Michelle rogó por que así fuera. Si no, sus esfuerzos —y los de Pascal en el Más Allá— no servirían de nada.
—¡Alto! —Daphne sobresaltó a sus acompañantes con su repentino grito—. ¡Para, para!
Marcel se apresuró a obedecer, cambiando de carril y deteniendo el automóvil junto a la acera. Dejó encendidos los intermitentes.
—¿Has percibido algo? —preguntó, presa de una súbita impaciencia—. ¿Es él?
Michelle también se había incorporado sobre su asiento y se inclinaba hacia delante, entre ellos dos.

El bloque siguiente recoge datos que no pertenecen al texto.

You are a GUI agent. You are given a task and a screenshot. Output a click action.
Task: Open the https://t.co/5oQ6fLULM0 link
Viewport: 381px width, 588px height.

—Se trata de una impresión muy débil… —indicó Daphne, con los ojos cerrados y el rostro alzado—. No estoy segura… Procedía de allí.
La vidente señalaba hacia el oeste, en dirección a uno de los próximos extremos de la ciudad. Tenía sentido, pues aquel rumbo los llevaría muy pronto hasta las últimas urbanizaciones de esa zona. Más adelante, solo se extendían campos agrícolas.